Hi Ceph,

TL;DR: If you have one day a week to work on the next Ceph stable releases [1] 
your help would be most welcome.

The Ceph "Long Term Stable" (LTS) releases - currently hammer[2] - are used by 
individuals, non-profits, government agencies and companies for their 
production Ceph clusters. They are also used when Ceph is integrated into 
larger products, such as hardware appliances. Ceph packages for a range of 
supported distribution are available at http://ceph.com/. Before the packages 
for a new stable release are published, they are carefully tested for potential 
regressions or upgrade problems. The Ceph project makes every effort to ensure 
the packages published at http://ceph.com/ can be used and upgraded in 
production.

The Stable release team[3] plays an essential role in the making of each Ceph 
stable release. In addition to maintaining an inventory of bugfixes that are in 
various stages of backporting[4], in most cases we do the actual backporting 
ourselves[5]. We also run integration tests involving hundreds of machines[6] 
and analyze the test results when they fail[7]. The developers of the bugfixes 
only hear from us when we're stuck or to make the final decision whether to 
merge a backport into the stable branch. Our process is well documented[8] and 
participating is a relaxing experience (IMHO ;-). Every month or so we have the 
satisfaction of seeing a new stable release published.

There are no pre-requistes to participate. Over time, it is an opportunity to 
learn how the code base is organized. When trying to figure out which commit 
does not cherry-pick cleanly, you will learn some of the logic of the Ceph 
internals. Last but not least, running the integration tests[6] and analyzing 
failures is a great way to know precisely what Ceph is capable of.

» **Instruction**:
Transcribe the message about Ceph stable releases from "The Stable release" to "stable release published.", reproducing that passage word for word. The material that follows has no connection to the message about Ceph stable releases.

» **Information supplied**:
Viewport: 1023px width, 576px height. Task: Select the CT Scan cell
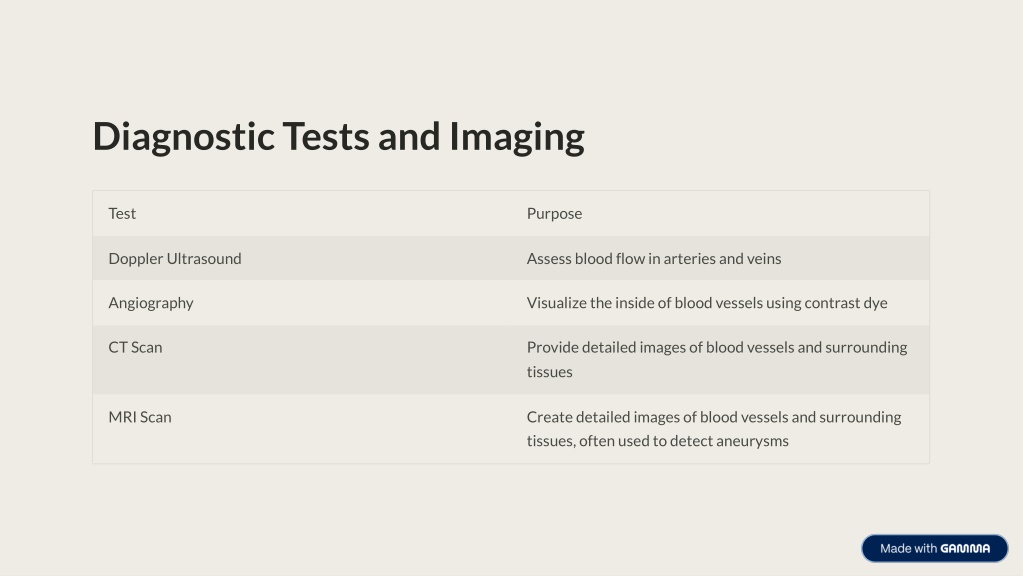tap(302, 359)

» **Correct response**:
The Stable release team[3] plays an essential role in the making of each Ceph 
stable release. In addition to maintaining an inventory of bugfixes that are in 
various stages of backporting[4], in most cases we do the actual backporting 
ourselves[5]. We also run integration tests involving hundreds of machines[6] 
and analyze the test results when they fail[7]. The developers of the bugfixes 
only hear from us when we're stuck or to make the final decision whether to 
merge a backport into the stable branch. Our process is well documented[8] and 
participating is a relaxing experience (IMHO ;-). Every month or so we have the 
satisfaction of seeing a new stable release published.